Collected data
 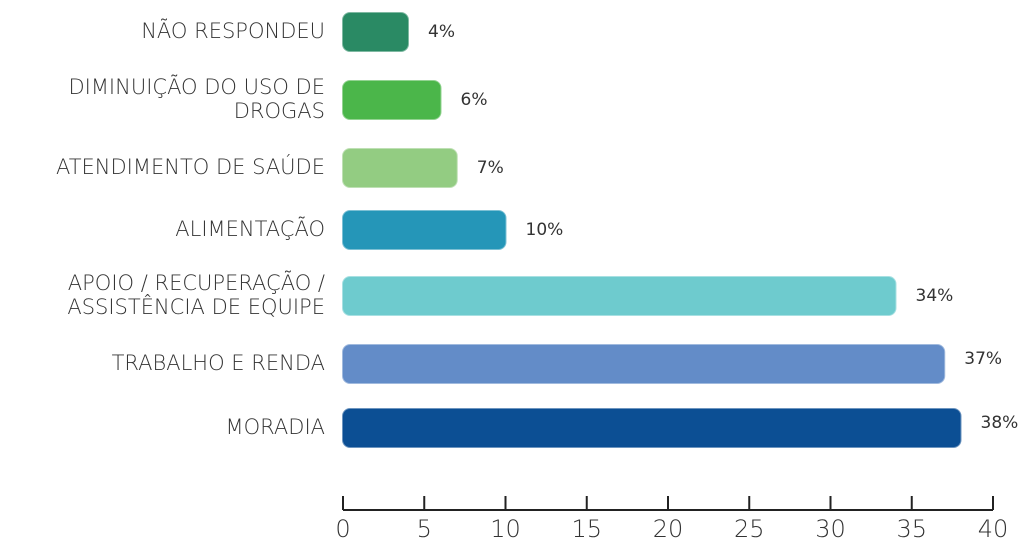 What do you see at coordinates (506, 529) in the screenshot?
I see `x-tick-label: 10` at bounding box center [506, 529].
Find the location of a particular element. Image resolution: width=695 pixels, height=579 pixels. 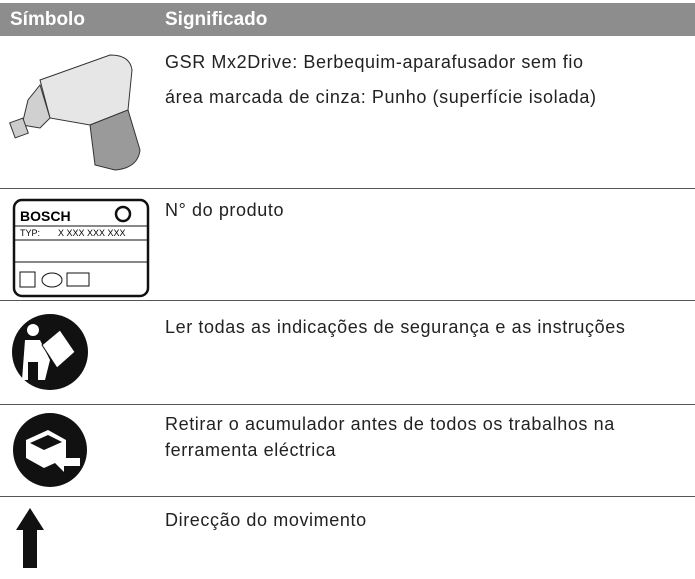

read-manual-icon is located at coordinates (50, 352).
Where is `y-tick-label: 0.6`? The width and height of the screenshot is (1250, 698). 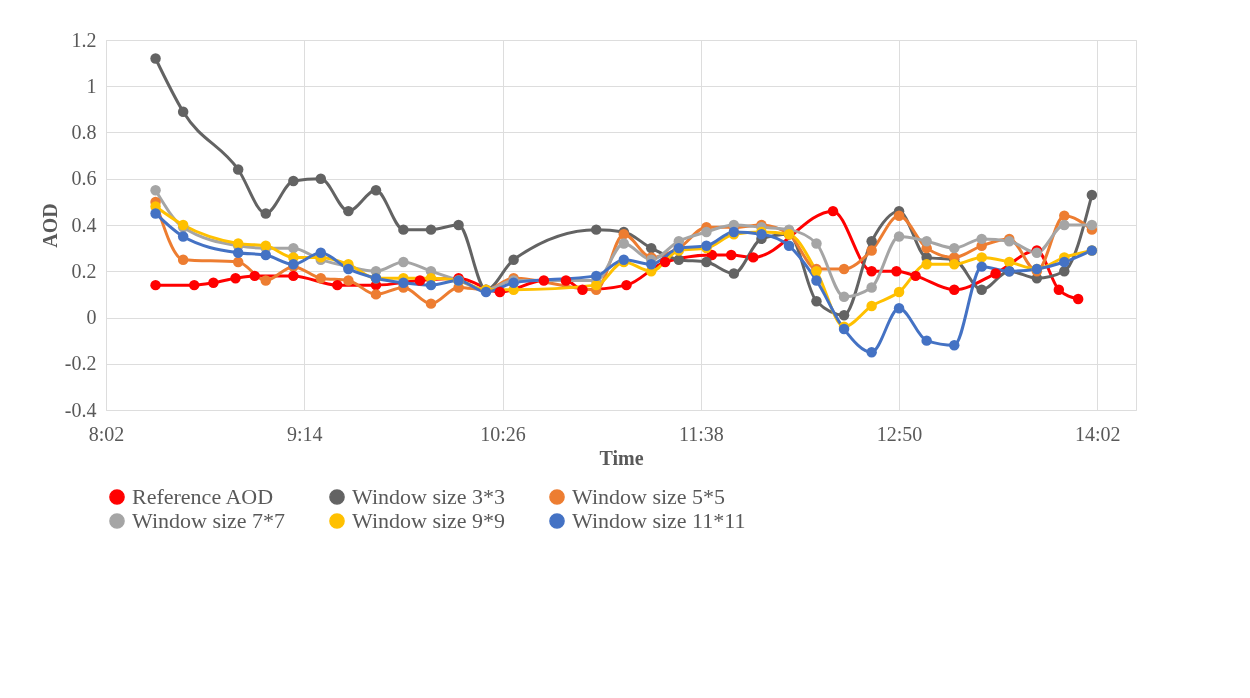
y-tick-label: 0.6 is located at coordinates (84, 178).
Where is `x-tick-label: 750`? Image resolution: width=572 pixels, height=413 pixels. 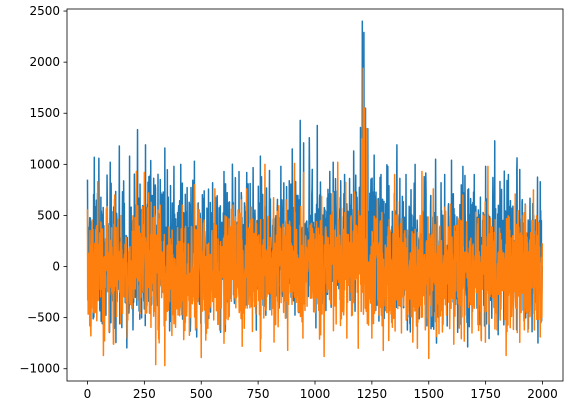 x-tick-label: 750 is located at coordinates (258, 394).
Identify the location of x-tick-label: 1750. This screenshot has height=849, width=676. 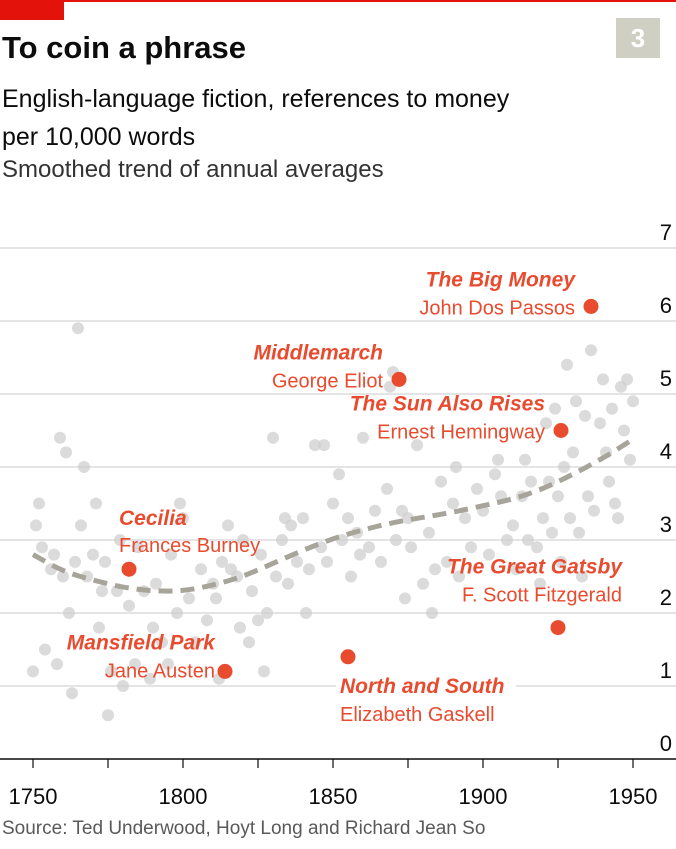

REQUIRED WORK:
Lay out the material above as a JSON list of strings, one string per line, running from the start of the material through the line containing "read-manual-icon is located", with blank lines skipped and the pictures omitted.

RESPONSE BOX:
[
  "  What do you see at coordinates (506, 529) in the screenshot?",
  "I see `x-tick-label: 10` at bounding box center [506, 529].",
  "Find the location of a particular element. Image resolution: width=695 pixels, height=579 pixels. ",
  "read-manual-icon is located at coordinates (50, 352)."
]